La première chose qui vient à l'esprit quand on tombe sur l'album de Breather Resist dans un magazine de disque quel qu'il soit c'est : "Quel est le con qui a rangé ça au rayon hardcore?"
En effet, à première vue, cela à tout l'air d'un album de pop-rock expérimental ou d'éléctro dancefloof. La pochette, d'un bleu flashy, saute aux yeux et interpelle.
En poussant un peu la curiosité, on tourne le cd et on se rend compte que celui-ci est produit par Kurt Ballou (gratteux virtuose de chez Converge ?! qui est loin d'être le groupe le plus gentil de la terre).

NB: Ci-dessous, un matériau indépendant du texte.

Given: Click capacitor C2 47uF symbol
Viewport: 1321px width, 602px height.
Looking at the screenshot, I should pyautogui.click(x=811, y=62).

Ah, l'ami Kurt ce serait-il reconverti ? Bigre non, on est en face d'une des grosses claques de cette rentrée 2005. Un hardcore burné, lourd, soutenu par une voix braillée quelque peu étouffée pouvant rappeler Converge sur certains plans.
Beaucoup plus lourde que celle de leur producteur, la musique de Breather Resist transpire l'urgence et la violence. Le groupe sait aussi se faire plus calme et inclus des passages ambiants ou instrumentaux à la Neurosis school ("Isis", "Pelican"…)
Une bonne grosse surprise à laquelle on ne s'attendait pas.